トレーディアは12月17日、新たに貨物利用運送事業の第二種(鉄道)の許可を12月5日付で国土交通大臣より取得し、日本国内での新たな鉄道輸送手段の確保により、定時運行の実現と環境負荷の軽減を目指し、鉄道コンテナ輸送サービスの提供を開始したと発表した。

東京港を中心とした近年の慢性的なドライバー不足や港湾ヤード施設の容量超過を原因とする長時間待機、また周辺道路の混雑といった条件が重なり、輸出入貨物のトレーラー・トラック輸送は限界に達している。

さらに2020年の東京五輪・パラリンピック開催も間近となり、期間中の輸送規制を見据えた対策としても、首都圏を回避する代替輸送案として、また、日本海側では冬季に雪の影響を受けて本船の入港遅延や陸路での輸送が難しくなる地域に向け、五大港を起点とする代替輸送としてこのサービスを開始するとしている。

具体的には港湾容量が大きく海上運賃に差が出にくい神戸港・大阪港を起点に、各港の自社施設で輸送に適したJRコンテナに積み替えを行い、日本貨物鉄道のJRコンテナ輸送網に接続して首都圏近郊や日本海側へ輸送するサービスを行う。首都圏の混雑や日本海側の雪の影響を回避した輸送ルートを確保し、納品の定時性を向上すると同時に近年頻発する大規模災害時等のBCP対策としても複数の輸送ルートを確保でき、安心・安全・確実な輸送手段として利用を推進していくとしている。

その他、海上コンテナやJRコンテナのまま本船から鉄道に接続するSEA&RAIL サービスも各港で行い、ドライバー不足等による納期遅延の改善を図る。この船から鉄道に直接接続することで積み替えのリードタイムを短縮できる上、長距離輸送にコストメリットが期待できる鉄道輸送を活用することで顧客の費用負担軽減につなげ、かつ納期厳守の顧客ニーズに対応した新サービスとして提案する。

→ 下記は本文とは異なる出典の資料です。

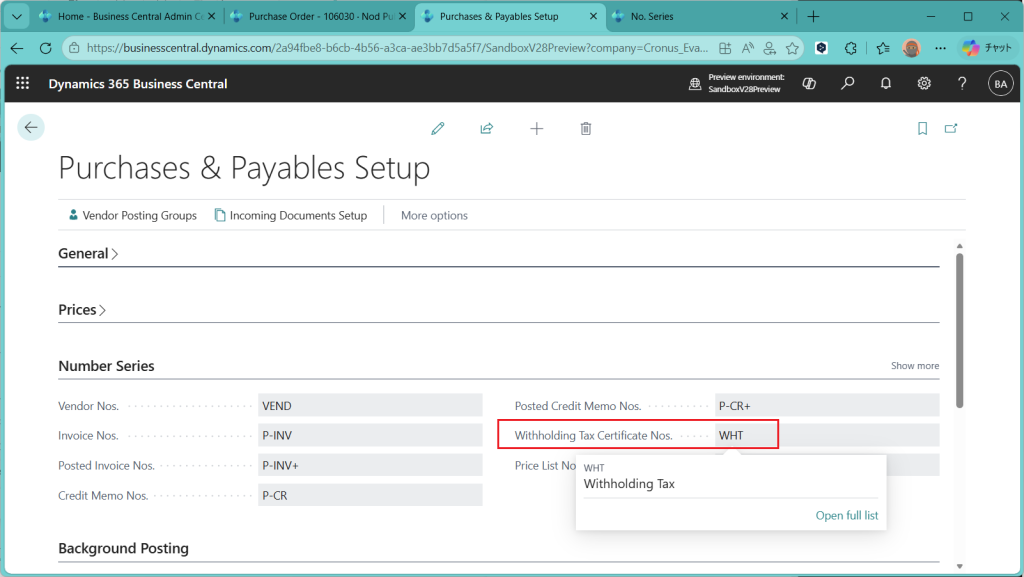The height and width of the screenshot is (577, 1024).
Task: Open the settings gear icon
Action: point(924,84)
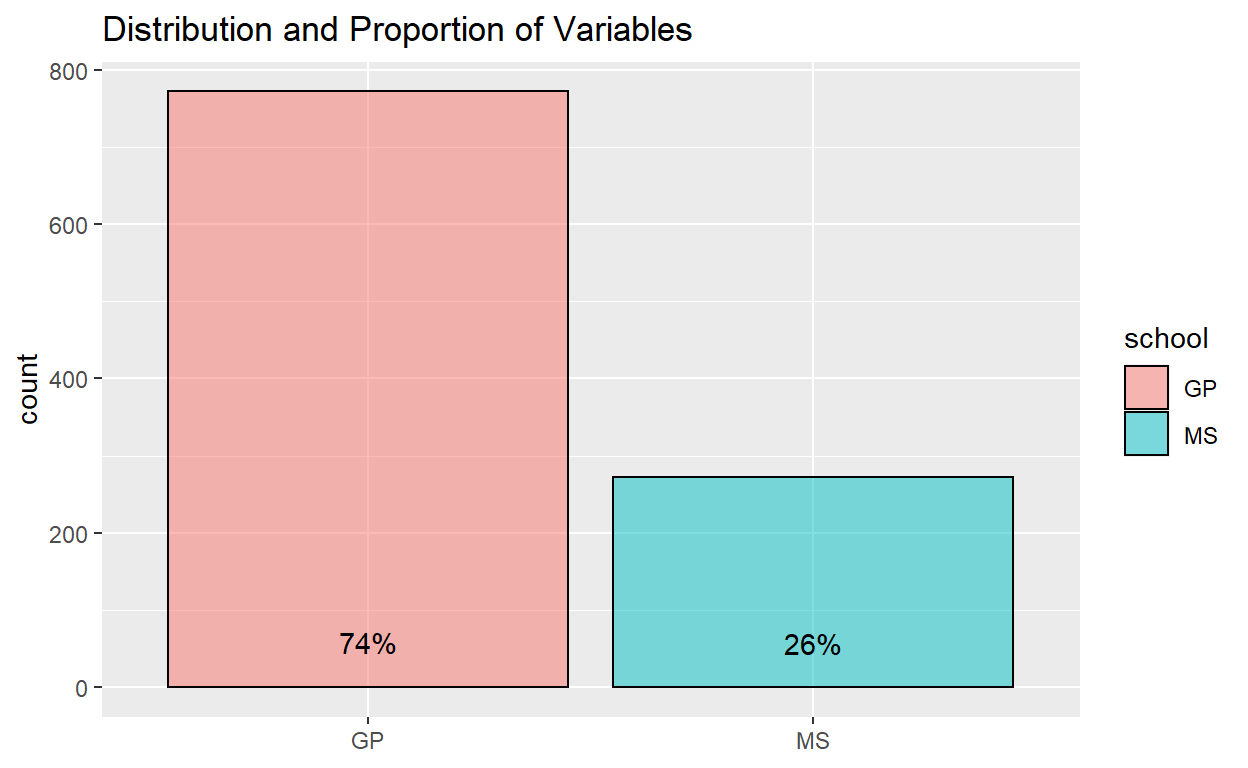The width and height of the screenshot is (1248, 768).
Task: Click the GP legend color swatch
Action: pos(1146,388)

現状は貨物量が多い海上貨物をトレーラー・トラック等の貨物自動車による輸送に頼っており、これを鉄道輸送に切り替えるモーダルシフトを推進することで、CO2 排出量の削減、交通渋滞回避、輸送効率の向上、エネルギー消費量の節約等、多岐にわたる相乗効果も期待でき、省エネへの取り組みに対して積極的に顧客の物流を支援する。